The fact that it generates these "thinking" steps does not mean it is using them for reasoning. It's most useful effect is making it seem to a human that there is a reasoning process.

satvikpendem•33m ago
How would you determine humans have reasoning then, in a way that LLMs do not?
seba_dos1•26m ago
I love how generating strings like "let me check my notes" is effective at ending up with somewhat better end results - it pushes the weights towards outputting text that appears to be written by someone who did check their notes :D
andai•1h ago
It writes statistically represented code, which is why (unless instructed otherwise) everything defaults to enterprisey, OOP, "I installed 10 trendy dependencies, please hire me" type code.
siliconc0w•42m ago
Just a recent anecdote, I asked the newest Codex to create a UI element that would persist its value on change. I'm using Datastar and have the manual saved on-disk and linked from the AGENTS.md. It's a simple html element with an annotation, a new backend route, and updating a data model. And there are even examples of this elsewhere in the page/app.
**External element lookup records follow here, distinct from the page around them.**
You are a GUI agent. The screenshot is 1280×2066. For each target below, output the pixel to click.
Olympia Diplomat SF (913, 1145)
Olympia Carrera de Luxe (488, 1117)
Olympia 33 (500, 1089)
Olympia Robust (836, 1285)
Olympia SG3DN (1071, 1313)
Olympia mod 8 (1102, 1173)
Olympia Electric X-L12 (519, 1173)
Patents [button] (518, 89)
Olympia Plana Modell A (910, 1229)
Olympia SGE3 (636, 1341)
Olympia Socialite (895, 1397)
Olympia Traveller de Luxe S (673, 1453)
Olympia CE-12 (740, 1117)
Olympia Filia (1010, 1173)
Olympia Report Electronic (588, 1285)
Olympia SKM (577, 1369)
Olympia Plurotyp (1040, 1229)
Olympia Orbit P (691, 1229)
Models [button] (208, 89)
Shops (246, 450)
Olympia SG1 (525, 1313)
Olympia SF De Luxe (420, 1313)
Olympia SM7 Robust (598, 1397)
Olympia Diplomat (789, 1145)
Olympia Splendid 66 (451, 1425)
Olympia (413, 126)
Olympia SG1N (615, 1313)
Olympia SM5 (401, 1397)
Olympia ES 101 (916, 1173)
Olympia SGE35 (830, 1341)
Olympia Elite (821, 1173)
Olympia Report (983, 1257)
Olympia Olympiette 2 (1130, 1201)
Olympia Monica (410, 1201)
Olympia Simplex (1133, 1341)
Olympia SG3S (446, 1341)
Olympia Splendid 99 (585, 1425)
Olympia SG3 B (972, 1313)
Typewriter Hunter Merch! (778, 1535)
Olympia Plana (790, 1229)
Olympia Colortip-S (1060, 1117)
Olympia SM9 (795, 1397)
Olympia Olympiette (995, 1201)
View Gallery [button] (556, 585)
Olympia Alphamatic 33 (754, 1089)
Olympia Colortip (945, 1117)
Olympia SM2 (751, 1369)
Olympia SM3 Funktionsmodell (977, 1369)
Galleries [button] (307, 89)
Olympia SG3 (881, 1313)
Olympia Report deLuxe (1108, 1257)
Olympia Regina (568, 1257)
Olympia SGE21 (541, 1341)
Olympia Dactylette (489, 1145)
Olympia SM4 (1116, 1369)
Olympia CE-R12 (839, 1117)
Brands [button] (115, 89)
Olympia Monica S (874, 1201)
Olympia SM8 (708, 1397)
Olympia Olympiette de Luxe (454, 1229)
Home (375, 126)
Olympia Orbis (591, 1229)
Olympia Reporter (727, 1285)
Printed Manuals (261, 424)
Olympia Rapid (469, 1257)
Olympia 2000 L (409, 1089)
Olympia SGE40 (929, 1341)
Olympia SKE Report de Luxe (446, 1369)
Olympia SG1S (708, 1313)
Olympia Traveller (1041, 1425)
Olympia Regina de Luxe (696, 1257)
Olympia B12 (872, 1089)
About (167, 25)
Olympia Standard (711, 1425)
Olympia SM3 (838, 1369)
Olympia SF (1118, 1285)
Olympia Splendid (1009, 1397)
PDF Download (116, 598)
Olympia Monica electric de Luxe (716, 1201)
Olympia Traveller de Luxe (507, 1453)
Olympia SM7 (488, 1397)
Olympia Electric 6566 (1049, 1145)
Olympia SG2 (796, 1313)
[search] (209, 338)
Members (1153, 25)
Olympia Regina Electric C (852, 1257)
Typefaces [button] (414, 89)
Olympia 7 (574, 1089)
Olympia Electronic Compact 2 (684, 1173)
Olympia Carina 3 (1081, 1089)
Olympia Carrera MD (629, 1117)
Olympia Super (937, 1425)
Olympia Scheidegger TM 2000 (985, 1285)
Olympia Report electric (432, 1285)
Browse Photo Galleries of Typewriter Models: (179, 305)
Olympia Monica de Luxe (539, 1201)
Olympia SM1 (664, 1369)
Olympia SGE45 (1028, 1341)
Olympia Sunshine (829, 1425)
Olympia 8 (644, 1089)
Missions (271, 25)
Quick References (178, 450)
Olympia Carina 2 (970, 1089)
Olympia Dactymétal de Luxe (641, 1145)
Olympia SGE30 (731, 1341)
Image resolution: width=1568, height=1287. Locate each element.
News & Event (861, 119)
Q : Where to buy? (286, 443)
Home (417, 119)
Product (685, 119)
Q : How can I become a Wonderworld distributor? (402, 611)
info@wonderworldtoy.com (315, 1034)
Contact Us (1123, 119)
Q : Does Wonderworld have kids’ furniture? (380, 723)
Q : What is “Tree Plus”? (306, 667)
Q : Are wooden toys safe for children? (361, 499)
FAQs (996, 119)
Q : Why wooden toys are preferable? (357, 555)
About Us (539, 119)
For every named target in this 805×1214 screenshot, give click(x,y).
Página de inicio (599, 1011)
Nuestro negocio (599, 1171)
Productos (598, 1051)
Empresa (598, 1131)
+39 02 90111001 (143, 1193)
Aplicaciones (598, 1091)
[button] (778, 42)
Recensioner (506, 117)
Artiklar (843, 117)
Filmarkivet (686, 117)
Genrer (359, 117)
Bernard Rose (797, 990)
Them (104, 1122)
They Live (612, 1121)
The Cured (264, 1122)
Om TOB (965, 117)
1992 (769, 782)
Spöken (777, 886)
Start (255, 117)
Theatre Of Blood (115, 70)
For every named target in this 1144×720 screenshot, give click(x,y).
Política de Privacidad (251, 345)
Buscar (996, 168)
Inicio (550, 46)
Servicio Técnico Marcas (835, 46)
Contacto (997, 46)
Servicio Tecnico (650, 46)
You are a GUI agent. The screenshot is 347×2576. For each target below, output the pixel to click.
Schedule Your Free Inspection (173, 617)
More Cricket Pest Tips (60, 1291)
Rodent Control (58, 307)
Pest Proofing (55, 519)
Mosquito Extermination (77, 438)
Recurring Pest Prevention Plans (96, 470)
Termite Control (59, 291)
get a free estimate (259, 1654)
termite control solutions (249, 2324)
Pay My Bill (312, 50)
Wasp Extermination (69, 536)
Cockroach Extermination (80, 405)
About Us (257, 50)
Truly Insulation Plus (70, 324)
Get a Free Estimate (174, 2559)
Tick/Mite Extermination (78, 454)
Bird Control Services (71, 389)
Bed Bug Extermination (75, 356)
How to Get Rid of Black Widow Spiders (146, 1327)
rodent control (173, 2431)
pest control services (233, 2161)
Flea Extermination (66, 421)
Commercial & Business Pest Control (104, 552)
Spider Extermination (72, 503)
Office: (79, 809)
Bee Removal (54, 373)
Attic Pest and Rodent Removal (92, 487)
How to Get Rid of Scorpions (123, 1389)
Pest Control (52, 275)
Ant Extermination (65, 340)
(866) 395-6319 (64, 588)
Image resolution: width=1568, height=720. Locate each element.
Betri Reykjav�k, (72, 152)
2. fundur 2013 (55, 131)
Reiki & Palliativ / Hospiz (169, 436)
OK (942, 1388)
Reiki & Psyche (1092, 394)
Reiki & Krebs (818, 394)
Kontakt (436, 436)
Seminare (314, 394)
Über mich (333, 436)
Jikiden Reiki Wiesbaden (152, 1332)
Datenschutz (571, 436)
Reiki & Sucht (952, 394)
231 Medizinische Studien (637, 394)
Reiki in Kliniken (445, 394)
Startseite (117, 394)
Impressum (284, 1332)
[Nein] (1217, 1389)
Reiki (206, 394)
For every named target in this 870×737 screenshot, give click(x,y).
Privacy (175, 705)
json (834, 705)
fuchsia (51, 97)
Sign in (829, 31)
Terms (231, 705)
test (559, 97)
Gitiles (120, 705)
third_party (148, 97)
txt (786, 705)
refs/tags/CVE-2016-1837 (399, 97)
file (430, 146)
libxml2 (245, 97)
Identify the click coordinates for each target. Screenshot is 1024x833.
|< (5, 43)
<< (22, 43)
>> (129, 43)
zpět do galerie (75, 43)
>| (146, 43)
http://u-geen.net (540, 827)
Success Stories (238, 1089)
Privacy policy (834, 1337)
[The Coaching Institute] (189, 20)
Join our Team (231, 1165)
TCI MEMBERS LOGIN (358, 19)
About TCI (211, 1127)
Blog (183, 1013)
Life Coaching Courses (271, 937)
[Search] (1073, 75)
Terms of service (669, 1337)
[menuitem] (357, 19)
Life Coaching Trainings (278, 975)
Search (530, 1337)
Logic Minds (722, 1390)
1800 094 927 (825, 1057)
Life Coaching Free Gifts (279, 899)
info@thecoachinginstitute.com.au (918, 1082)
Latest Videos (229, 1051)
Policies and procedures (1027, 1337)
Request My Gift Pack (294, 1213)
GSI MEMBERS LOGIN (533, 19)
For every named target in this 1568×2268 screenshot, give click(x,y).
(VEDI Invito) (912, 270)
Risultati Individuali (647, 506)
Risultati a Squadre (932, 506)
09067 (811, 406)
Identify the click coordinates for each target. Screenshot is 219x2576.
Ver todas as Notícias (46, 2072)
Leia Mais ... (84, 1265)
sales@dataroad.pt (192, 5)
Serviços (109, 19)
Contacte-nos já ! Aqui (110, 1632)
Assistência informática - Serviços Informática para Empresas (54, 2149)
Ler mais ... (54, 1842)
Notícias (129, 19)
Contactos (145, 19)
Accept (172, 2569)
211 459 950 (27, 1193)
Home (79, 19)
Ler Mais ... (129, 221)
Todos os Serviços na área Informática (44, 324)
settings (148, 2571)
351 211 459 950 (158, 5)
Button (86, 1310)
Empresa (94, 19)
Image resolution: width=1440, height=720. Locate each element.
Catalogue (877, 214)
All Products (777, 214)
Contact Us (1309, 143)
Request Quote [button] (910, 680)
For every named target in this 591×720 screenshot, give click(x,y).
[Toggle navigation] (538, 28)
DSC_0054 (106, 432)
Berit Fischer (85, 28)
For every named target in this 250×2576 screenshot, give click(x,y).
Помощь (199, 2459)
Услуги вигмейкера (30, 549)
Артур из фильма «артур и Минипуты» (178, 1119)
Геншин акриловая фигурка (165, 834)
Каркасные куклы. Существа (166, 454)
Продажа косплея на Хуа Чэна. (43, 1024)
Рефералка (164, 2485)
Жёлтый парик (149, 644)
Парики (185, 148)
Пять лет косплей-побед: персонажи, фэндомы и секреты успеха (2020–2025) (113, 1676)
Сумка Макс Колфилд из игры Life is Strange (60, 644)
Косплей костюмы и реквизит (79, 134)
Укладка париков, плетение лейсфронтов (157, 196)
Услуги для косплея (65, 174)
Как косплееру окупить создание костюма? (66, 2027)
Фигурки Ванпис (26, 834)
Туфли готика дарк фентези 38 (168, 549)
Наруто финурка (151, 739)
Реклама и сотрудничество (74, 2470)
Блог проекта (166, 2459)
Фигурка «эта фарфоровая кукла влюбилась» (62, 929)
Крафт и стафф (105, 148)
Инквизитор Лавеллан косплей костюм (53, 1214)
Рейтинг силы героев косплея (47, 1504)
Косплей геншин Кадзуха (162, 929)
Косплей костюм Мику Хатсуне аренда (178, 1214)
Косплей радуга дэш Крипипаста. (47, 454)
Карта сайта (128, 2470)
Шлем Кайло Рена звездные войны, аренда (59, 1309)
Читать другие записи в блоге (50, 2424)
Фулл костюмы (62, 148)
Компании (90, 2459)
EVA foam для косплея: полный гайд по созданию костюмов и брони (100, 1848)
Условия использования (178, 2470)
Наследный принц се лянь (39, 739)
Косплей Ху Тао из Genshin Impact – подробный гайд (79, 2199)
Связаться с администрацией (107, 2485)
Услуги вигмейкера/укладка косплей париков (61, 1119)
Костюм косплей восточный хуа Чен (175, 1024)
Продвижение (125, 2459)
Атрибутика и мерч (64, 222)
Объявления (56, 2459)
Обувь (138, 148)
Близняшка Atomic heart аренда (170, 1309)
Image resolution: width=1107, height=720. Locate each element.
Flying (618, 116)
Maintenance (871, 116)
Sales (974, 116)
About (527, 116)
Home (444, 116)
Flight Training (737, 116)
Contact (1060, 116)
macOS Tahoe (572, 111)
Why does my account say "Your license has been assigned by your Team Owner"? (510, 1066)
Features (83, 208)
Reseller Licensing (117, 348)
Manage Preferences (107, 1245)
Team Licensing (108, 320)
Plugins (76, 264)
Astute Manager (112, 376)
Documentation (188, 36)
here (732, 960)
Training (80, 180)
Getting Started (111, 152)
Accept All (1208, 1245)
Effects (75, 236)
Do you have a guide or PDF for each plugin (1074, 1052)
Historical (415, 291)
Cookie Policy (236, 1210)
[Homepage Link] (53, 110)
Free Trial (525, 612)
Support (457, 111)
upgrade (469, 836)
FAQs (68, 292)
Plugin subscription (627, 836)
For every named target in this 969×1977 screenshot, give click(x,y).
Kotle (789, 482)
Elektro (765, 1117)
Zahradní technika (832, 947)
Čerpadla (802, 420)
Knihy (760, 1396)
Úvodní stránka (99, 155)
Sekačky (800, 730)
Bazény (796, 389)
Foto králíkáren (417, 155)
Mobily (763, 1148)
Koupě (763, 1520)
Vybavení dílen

I've asked it to do why harder things so I thought it'd easily one-shot this but for some reason it absolutely ate it on this task. I tried to re-prompt it several times but it kept digging a hole for itself, adding more and more in-line javascript and backend code (and not even cleaning up the old code).

It's hard to appreciate how unintuitive the failure modes are. It can do things probably only a handful of specialists can do but it can also critical fail on what is a straightforward junior programming task.

maremmano•40m ago
this won't age well.
seba_dos1•31m ago
s/code/stuff/
jswelker•27m ago
I also write plausible code. Not much of a moat.